I did not put any RTV between the shims and caps when I bolted everything together. I did put a tiny dab of sealer in the corners of the first and last cap (where they meet the block) to help the oil pan gasket seal, after the bottom end was assembled.

How'd it go? Well, everything went together within specification and turns smoothly. Because I am on restricted budget and not in a hurry, I still haven't started the engine. I'm hoping to start it this summer, after working through fuel line fabrication (nobody makes M15x1.5 compression fittings anymore) and other miscellaneous necessities before startingethe engine.

The build thread in my signature has more details about the engine assembly and how I measured everything.
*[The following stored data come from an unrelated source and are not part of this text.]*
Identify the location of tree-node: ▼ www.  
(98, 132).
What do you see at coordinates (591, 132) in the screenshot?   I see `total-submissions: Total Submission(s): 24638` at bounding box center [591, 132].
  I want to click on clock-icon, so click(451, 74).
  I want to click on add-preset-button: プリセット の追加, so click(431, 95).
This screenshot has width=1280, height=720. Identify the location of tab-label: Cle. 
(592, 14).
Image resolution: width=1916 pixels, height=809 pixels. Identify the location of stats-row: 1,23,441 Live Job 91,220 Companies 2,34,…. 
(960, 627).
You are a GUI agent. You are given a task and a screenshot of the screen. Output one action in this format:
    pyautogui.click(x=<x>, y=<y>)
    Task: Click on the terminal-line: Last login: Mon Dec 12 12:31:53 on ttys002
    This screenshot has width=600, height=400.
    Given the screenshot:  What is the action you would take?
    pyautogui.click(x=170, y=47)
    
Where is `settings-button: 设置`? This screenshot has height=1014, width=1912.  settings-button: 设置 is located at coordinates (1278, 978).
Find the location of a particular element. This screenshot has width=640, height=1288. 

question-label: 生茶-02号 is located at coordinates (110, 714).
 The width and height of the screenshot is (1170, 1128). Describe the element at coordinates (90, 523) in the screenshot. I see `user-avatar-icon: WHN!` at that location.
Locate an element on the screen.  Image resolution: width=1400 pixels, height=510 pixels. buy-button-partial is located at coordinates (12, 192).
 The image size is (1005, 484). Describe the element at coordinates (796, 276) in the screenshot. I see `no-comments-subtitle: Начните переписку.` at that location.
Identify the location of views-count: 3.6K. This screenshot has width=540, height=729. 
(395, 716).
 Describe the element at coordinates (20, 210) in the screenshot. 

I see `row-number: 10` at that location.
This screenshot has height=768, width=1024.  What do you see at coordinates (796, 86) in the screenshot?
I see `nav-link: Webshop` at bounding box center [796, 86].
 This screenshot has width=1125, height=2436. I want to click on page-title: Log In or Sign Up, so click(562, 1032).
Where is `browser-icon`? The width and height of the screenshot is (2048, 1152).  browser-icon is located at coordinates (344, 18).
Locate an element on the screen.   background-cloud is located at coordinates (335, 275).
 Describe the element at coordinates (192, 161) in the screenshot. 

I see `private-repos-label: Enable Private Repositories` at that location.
I plan on spending some time updating the thread next week, if I get a little free time.
 
I am in the process of reassembling my F135 engine and need one replacement .008 shim. Does anyone have a recommended source?

I have looked on SOR and cannot find just the shims listed.

Thanks!
 
These pics are from my microfiche set for the F engine, 03/69 to 01/75. Maybe your '66 engine would be similar. I don't see alot of choices on shim thickness as shown. The "T" under the description column indicates thickness in millimeters.

20250406_154702.jpg


20250406_154808.jpg
 
Timmy nailed it.

I think the item referenced as #9 at $or is what you are looking for, has some at $75. Give them a call.


Screenshot_20250406-171230.png
 
Timmy nailed it.

I think the item referenced as #9 at $or is what you are looking for, has some at $75. Give them a call.


View attachment 3878858
Thank you! I placed an order for these! I had hoped to find just one but this set is the only option I found.